# Modifier Q5 - Our office hired 2 new physicians



## cmw04170128@yahoo.com (Aug 6, 2012)

Our office hired 2 new physicians which are not yet credentialed with our insurance companies. We are in process of getting them credentialed but until we do, 
Is it appropriate to use modifier Q5 for the patients currently being treated by our credentialed doctor? 
Thank you 
CMW


----------



## mcnaryk (Aug 6, 2012)

*Q5 modifier*

If the patients are being treated by your credentialed doctor, then you should be billing using the credentialed doctor's own NPI and credentials, without a modifier. Q5 is reciprocal billing-where 2 doctors of different groups/specialties agree to see patients for the other for vacation or medical leave-I would not use it simply because a new physician is not credentialed yet.
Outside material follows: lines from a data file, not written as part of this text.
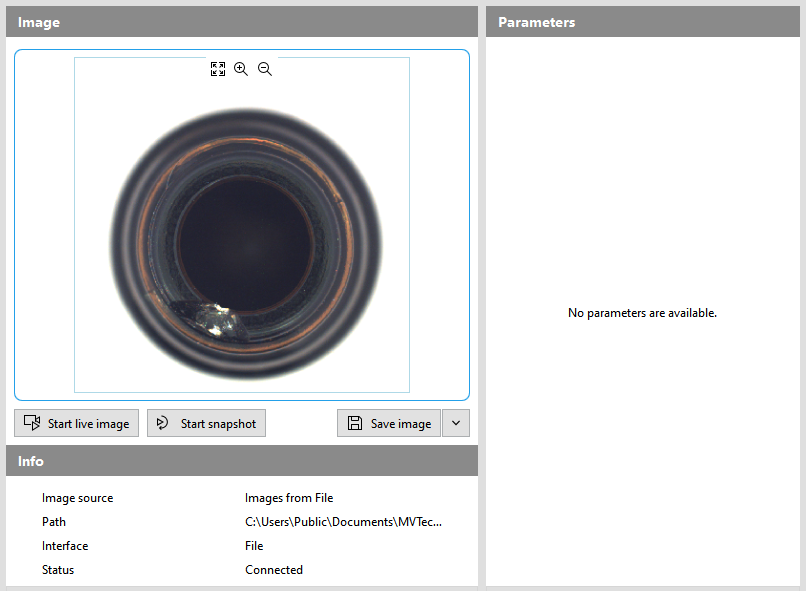Click the 'No parameters are available.' message
806x591 pixels.
[x=642, y=313]
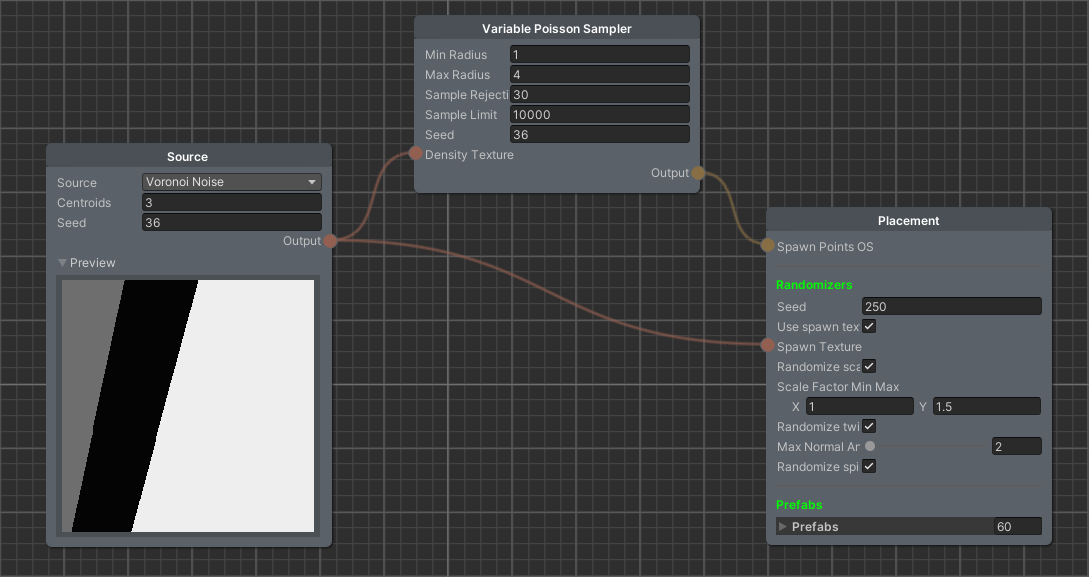
Task: Select the Centroids value field
Action: click(x=231, y=202)
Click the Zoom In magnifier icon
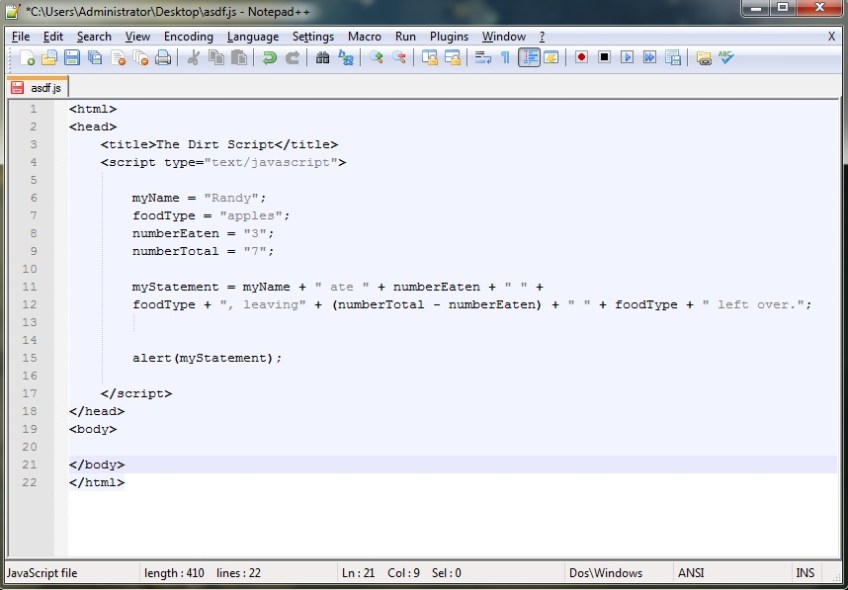Viewport: 848px width, 590px height. (376, 58)
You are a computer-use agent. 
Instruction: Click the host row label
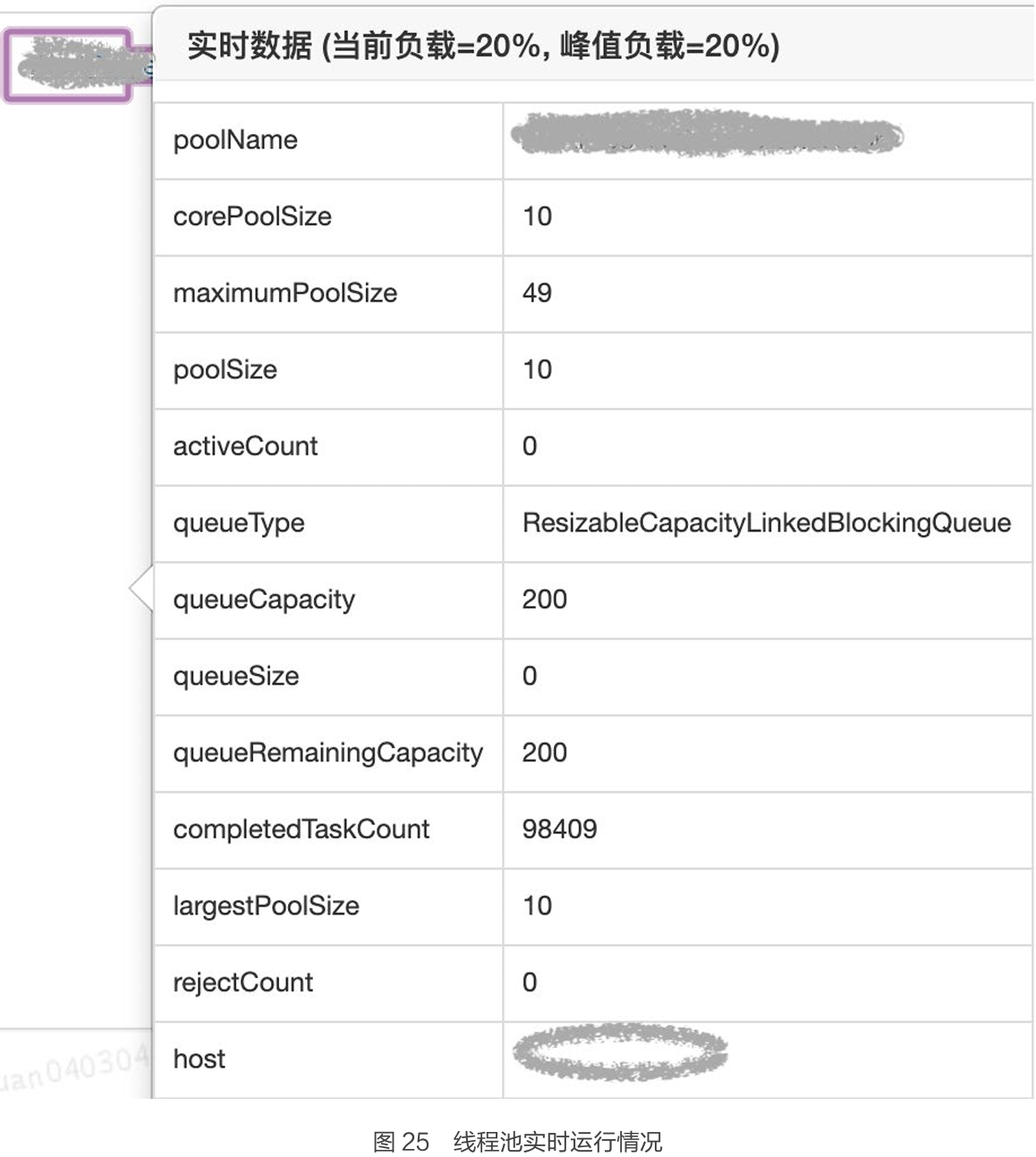[199, 1059]
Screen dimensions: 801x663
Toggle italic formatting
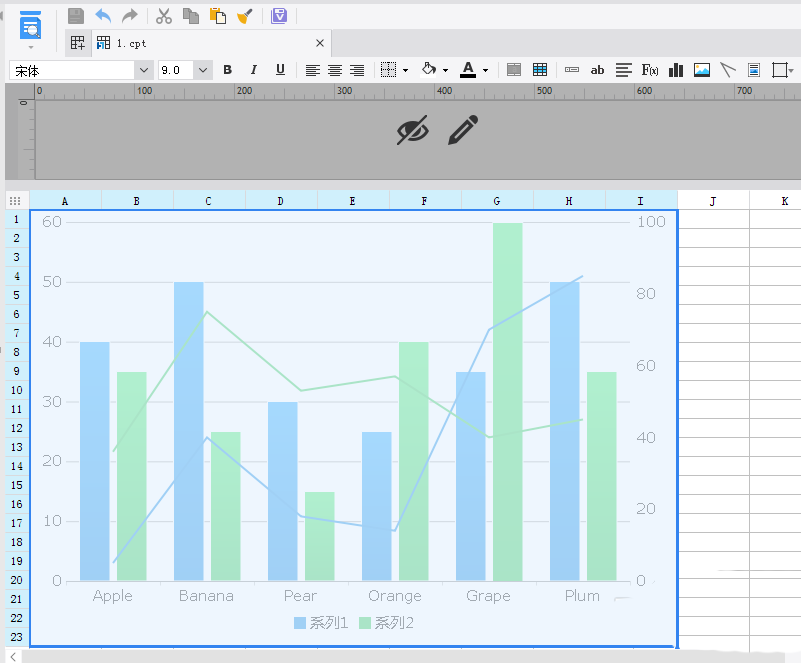(253, 70)
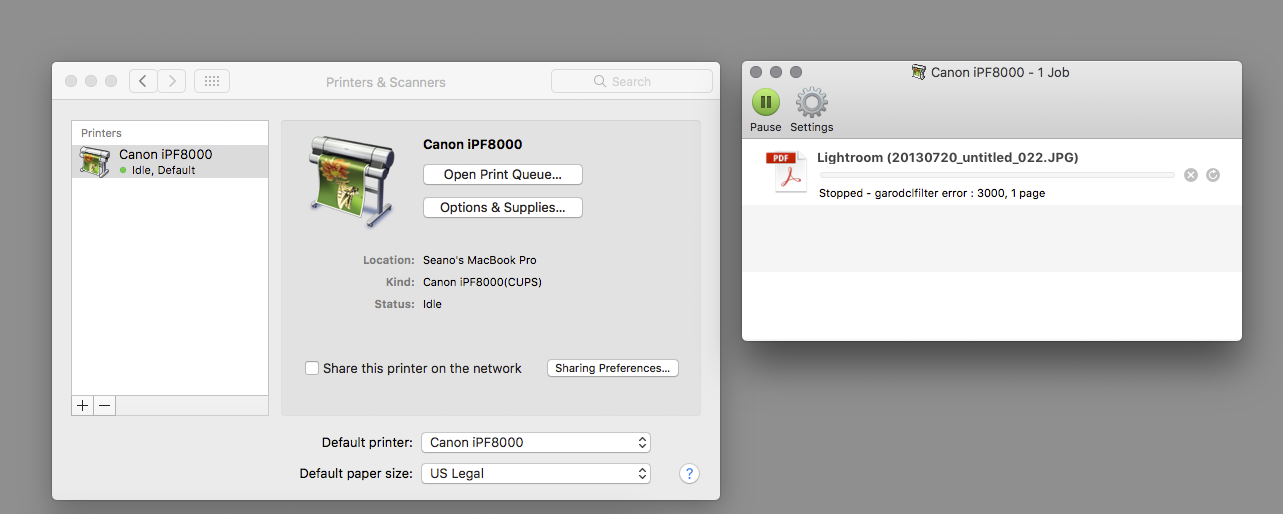
Task: Pause the Canon iPF8000 print queue
Action: pos(765,102)
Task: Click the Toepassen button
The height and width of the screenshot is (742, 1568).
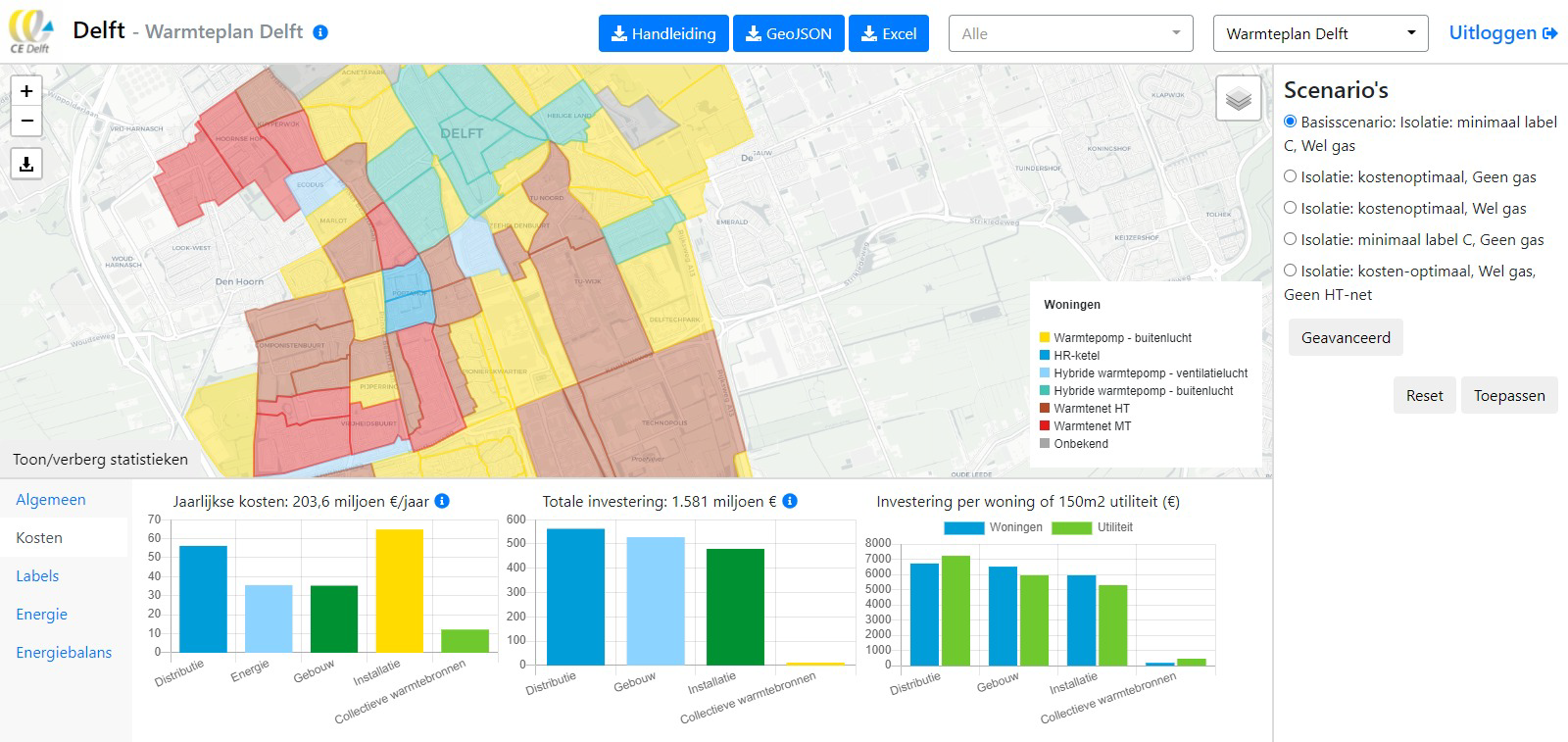Action: 1508,395
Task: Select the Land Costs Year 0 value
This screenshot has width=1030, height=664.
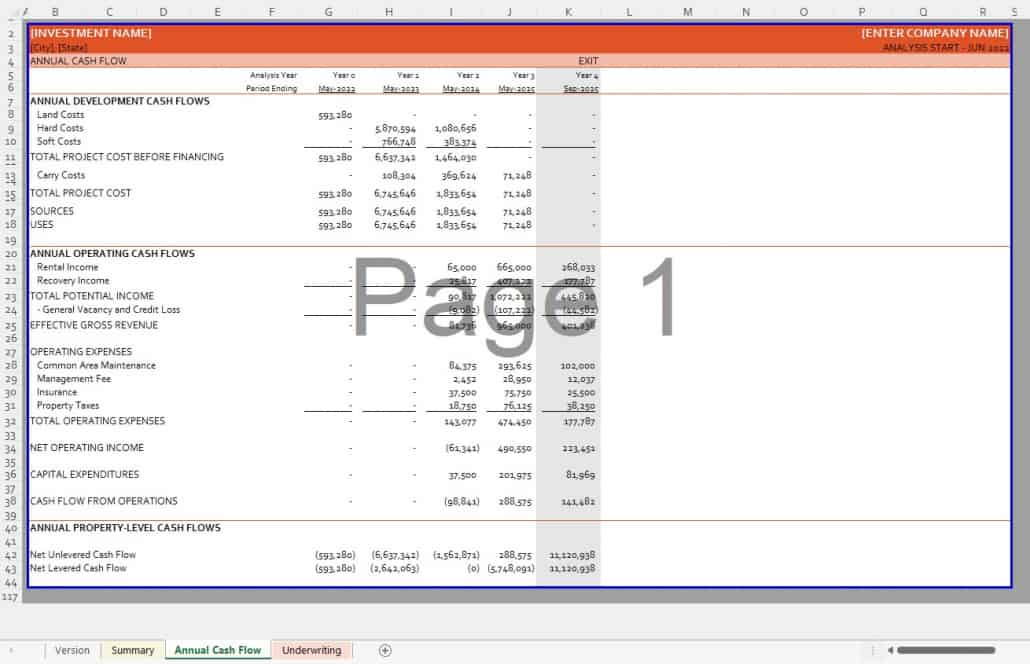Action: pyautogui.click(x=335, y=115)
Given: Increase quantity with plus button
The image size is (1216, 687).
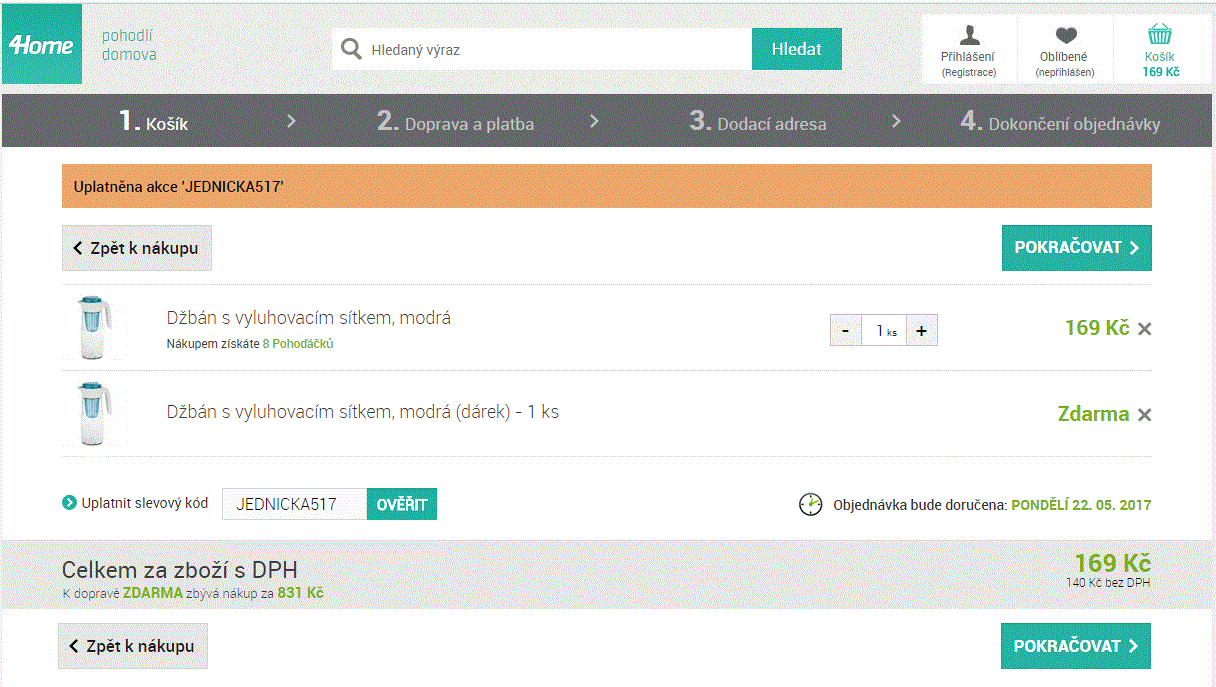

In a perfect world, no patients would be scheduled until all credentialing was complete, but I know from experience that does not always happen. If the new doctors see patients, you should bill under their own name/number. Hopefully the credentials come in within timely filing limits (and the effective date is retro-active to capture all charges) and you can refile. If not, you have to write those off-it's not the patient's fault that they were scheduled to see an uncredentialed physician. I hope this helps!!


----------



## cmw04170128@yahoo.com (Aug 6, 2012)

*Q5*

Yes, thank you very much for your reply.


----------